Notre proposition de loi organique, précisément, introduit deux nouvelles incompatibilités pour parvenir à notre objectif d'une République décente. L'article 23 de la Constitution vise à garantir l'indépendance des membres du Gouvernement vis-à-vis d'intérêts privés ou partisans. L'esprit de la Constitution a d'ailleurs conduit des décennies durant à ce que tel soit de facto le cas, le Président de la République et le Premier ministre veillant à empêcher les conflits d'intérêts. La situation a évolué, notamment depuis la cohabitation, et des personnes ont pu occuper des fonctions gouvernementales tout en conservant leurs responsabilités au sein de leur parti. Cela ne peut que susciter des contestations quand ce cumul porte sur des responsabilités mettant en jeu les intérêts financiers de ces partis ou de leurs donateurs. Je fais bien évidemment allusion à une situation particulière, que le simple bon sens aurait dû conduire à éviter mais que la loi constitutionnelle n'interdit pas aujourd'hui. Sans accuser qui que ce soit, il conviendrait au nom de l'éthique qu'il ne soit plus possible d'avoir en même temps la charge des finances de l'État et de celles du parti majoritaire.

D'où notre première proposition, simple, que la fonction de membre du Gouvernement soit incompatible avec l'exercice d'une responsabilité exécutive dans toute structure à laquelle les dons et versements ouvrent droit à une réduction d'impôt au titre de l'article 200 du code général des impôts. Le régime actuel des incompatibilités ministérielles vis-à-vis d'intérêts privés étant aujourd'hui beaucoup plus souple que celui des parlementaires, notre seconde proposition est qu'un membre du Gouvernement ne puisse, directement ou indirectement, avoir des intérêts dans des organismes soumis au contrôle de son administration, et de nature à compromettre son indépendance. Il s'agit de prévenir toute possibilité de conflit d'intérêts – le délit de prise illégale d'intérêt consistant, lui, en un conflit d'intérêts avéré ayant abouti à ce qu'un membre du Gouvernement ou l'un de ses proches tire avantage de l'exercice de ses fonctions. De façon à rendre le dispositif pleinement opérationnel, j'ai déposé un amendement exigeant des ministres qu'à leur nomination, ils transmettent une déclaration d'intérêts au Conseil constitutionnel, lequel les informera, le cas échéant, d'une prise d'intérêts incompatible avec leurs nouvelles fonctions et les invitera à la faire cesser dans un délai de deux mois.

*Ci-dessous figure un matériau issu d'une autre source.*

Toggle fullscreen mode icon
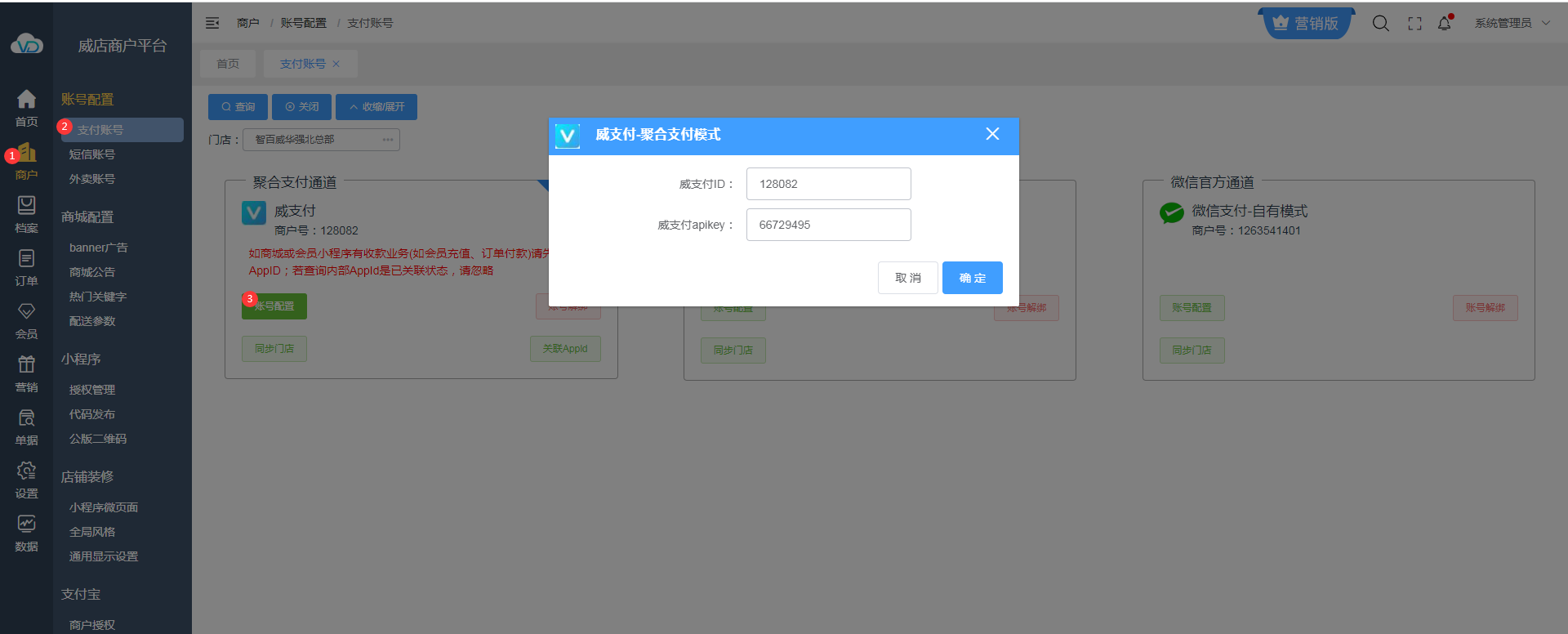1568x634 pixels. click(1414, 24)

Tout en renonçant à définir le conflit d'intérêts, tant il serait difficile d'englober sous une définition unique l'infinie diversité des situations possibles, nous proposons un dispositif clair et simple. Il ne s'agit que de prévenir les conflits d'intérêts, leur sanction, si des infractions devaient être constatées, relevant de la justice pénale.

Je forme le voeu que ces deux propositions de loi reçoivent le meilleur accueil. Je n'ignore pas que des réflexions sont engagées ici et là sur ces questions, à l'initiative notamment du Président de la République. Mais il nous a semblé utile que le Parlement se saisisse du sujet ; nos deux textes ne constituent qu'un minimum minimorum car pour garantir réellement ce que nous avons appelé une « République décente », beaucoup d'autres dispositions seraient nécessaires – mais à l'impossible nul n'est tenu.